Slusser, a former SJSU co-captain, alleges she was forced to share bedrooms and changing spaces with Fleming for a whole season, without being told Fleming was biologically male. She said the fallout wrecked her health:
Slusser spoke on the steps of the Supreme Court on Jan. 13 while oral arguments in B.P.J. took place inside.
President Donald Trump’s Department of Education determined in January that SJSU violated Title IX. The findings were damning. The department stated that a female athlete discovered the trans student allegedly conspired to have a member of an opposing team spike her in the face during a match:
“SJSU did not investigate the conspiracy, but later subjected the female athlete to a Title IX complaint for ‘misgendering’ the male athlete in online videos and interviews.”

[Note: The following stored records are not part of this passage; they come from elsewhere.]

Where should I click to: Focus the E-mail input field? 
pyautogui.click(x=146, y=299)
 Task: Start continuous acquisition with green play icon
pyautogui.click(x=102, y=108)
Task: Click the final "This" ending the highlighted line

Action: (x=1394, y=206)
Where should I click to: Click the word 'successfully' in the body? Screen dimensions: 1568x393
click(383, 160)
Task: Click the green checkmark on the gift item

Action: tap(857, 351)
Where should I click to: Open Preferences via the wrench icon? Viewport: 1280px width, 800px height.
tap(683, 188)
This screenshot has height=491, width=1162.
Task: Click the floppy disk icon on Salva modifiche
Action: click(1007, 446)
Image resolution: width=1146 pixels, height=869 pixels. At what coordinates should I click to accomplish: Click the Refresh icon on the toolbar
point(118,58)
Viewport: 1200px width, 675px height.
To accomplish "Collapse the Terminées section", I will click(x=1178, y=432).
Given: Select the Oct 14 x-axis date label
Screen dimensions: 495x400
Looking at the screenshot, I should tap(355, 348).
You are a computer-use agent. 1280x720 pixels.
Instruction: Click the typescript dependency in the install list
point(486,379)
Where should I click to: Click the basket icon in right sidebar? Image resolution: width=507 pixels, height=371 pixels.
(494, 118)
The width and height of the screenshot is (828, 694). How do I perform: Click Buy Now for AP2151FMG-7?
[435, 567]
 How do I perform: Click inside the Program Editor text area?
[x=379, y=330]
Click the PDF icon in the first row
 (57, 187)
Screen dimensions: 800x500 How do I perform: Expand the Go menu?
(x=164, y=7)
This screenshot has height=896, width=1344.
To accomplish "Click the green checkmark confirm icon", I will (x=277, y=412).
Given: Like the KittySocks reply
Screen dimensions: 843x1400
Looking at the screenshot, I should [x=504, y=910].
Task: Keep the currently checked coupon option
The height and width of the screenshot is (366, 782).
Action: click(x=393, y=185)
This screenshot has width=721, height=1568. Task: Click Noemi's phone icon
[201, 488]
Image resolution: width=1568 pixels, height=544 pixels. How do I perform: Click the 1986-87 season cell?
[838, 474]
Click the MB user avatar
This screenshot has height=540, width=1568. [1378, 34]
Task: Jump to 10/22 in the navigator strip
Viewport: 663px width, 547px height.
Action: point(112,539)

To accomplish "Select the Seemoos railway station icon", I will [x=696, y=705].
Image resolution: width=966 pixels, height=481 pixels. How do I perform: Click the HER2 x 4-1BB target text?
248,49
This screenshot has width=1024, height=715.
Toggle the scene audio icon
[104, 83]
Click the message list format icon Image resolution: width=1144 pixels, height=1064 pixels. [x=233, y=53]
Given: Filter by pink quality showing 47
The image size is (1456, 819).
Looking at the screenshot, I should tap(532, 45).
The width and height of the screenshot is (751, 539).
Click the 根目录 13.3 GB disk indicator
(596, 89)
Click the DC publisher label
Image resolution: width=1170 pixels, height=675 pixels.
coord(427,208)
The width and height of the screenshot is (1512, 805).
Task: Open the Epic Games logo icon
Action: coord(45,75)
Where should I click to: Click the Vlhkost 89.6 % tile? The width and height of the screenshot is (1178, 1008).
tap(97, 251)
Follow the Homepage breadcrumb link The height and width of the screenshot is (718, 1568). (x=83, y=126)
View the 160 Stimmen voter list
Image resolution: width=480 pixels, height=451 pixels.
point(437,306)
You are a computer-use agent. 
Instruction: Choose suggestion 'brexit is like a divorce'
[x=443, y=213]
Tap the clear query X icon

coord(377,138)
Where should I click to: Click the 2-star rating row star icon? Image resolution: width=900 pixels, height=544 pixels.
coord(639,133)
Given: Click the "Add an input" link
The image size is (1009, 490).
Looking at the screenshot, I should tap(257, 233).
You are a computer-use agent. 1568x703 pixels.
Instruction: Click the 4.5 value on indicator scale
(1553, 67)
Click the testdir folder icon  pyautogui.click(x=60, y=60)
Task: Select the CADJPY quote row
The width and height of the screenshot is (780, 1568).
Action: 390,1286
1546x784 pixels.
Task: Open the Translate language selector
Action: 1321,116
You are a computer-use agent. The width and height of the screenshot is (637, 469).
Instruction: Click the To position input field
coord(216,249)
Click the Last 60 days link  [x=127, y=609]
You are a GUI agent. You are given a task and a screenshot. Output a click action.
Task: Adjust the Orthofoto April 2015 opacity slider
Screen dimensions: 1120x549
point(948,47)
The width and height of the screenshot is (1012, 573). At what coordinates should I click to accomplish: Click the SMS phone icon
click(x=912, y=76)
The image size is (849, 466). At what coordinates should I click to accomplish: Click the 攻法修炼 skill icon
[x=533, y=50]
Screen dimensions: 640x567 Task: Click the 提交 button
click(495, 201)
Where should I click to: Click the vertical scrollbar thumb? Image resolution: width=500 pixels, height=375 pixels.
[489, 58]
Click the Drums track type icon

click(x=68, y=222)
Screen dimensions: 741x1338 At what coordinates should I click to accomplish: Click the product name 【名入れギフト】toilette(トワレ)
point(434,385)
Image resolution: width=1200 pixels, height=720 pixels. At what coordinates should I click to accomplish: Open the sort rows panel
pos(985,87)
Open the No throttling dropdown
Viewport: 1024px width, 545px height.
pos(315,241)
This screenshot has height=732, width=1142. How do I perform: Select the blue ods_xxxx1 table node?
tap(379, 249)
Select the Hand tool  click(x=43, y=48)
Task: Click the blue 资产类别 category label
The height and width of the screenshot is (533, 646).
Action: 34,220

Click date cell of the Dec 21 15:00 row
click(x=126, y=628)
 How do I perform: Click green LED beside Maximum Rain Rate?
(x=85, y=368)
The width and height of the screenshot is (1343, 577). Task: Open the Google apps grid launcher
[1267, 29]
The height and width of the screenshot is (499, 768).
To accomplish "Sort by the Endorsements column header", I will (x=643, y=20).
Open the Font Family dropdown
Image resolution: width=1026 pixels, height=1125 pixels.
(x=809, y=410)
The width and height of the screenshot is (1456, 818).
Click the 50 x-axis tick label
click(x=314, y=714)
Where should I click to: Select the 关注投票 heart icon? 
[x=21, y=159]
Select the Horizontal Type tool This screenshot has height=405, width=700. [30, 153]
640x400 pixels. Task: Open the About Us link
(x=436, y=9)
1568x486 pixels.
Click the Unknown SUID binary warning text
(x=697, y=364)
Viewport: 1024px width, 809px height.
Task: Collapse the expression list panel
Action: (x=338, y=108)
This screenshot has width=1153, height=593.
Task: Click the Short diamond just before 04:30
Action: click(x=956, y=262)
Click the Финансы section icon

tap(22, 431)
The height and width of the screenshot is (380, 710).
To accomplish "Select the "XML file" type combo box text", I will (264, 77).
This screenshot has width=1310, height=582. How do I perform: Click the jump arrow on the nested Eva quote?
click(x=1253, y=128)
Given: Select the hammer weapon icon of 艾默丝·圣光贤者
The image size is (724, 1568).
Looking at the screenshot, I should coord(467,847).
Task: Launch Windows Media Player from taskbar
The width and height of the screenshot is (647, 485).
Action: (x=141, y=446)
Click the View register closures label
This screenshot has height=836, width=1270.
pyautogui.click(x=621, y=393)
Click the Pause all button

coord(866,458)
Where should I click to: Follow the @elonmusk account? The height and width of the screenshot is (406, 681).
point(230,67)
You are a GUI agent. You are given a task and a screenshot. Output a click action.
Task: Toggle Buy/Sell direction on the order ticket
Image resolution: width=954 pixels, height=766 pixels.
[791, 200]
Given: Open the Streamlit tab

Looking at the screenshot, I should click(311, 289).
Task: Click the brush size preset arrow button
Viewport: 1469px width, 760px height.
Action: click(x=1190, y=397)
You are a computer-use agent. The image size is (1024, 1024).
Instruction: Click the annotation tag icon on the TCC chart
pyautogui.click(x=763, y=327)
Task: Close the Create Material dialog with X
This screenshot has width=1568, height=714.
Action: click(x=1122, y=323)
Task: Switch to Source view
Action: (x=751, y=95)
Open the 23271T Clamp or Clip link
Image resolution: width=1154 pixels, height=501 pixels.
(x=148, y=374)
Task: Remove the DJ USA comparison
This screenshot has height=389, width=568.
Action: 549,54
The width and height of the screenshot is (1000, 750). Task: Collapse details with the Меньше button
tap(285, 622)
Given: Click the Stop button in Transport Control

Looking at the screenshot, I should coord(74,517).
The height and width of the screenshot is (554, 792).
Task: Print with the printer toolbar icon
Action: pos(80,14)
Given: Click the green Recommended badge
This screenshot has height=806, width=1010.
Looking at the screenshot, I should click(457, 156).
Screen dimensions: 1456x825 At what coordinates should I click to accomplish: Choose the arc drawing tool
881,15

The department gave SJSU an ultimatum: agree to a series of resolutions or face referral to the Department of Justice.
Rather than comply, SJSU and the CSU system sued the federal government. As the New York Post reported, SJSU President Cynthia Teniente-Matson said, “Because we believe OCR’s findings aren’t grounded in the facts or the law, SJSU and the CSU filed a lawsuit today against the federal government to challenge those findings and prevent the federal government from taking punitive action against the university, including the potential withholding of critical federal funding.”
Slusser’s reaction was blunt: “It makes me so mad that SJSU still refuses to see that everything they did is wrong. I think they’re just too scared to admit it and face the repercussions of their actions!”
Education Secretary Linda McMahon escalated the standoff. Fox News reported that McMahon warned SJSU and CSU they had 10 days to reach an agreement or risk suspension or termination of federal funding and possible DOJ referral. She wrote on X: “Protecting women’s sports is nonnegotiable. After we found SJSU in violation of Title IX, they refused to negotiate a resolution. SJSU, you have ten days to cease your discriminatory practices.”
The CSU system, meanwhile, declared victory on the parts of the ruling that went its way. Its statement read: “CSU is pleased with the court’s ruling. SJSU has complied with Title IX and all applicable law, and it will continue to do so.”
That claim sits awkwardly next to a federal finding that SJSU violated the very statute it says it followed.
The conference celebrated its dismissal. Its statement said: “We appreciate the Court’s thorough review of the allegations. We are pleased the Court granted the Mountain West’s and Commissioner Nevarez’s motions to dismiss in their entirety. We remain focused on supporting our member institutions and student-athletes.”
SJSU Athletic Director Jeff Konya told Fox News Digital in a July interview that he stood by the school’s handling of Fleming’s situation:
“I think everybody acted in the best possible way they could, given the circumstances.”
The female athletes forced to compete against, and room with, a biological male might disagree.
Everything now hinges on the Supreme Court. If the justices rule that Title IX protects women on the basis of biological sex, Slusser’s remaining claims against CSU gain enormous legal force. If they don’t, the statute that was written to protect women in 1972 will have been hollowed out by the very institutions that claim to champion equality.
The pattern is clear: a university that punished a female athlete for speaking up, a conference that looked the other way, and a Biden-appointed judge who let it play out on the court before letting the Supreme Court clean up the mess.
When institutions meant to protect women instead silence them, the law is the last line of defense. In June, we’ll find out if it still holds.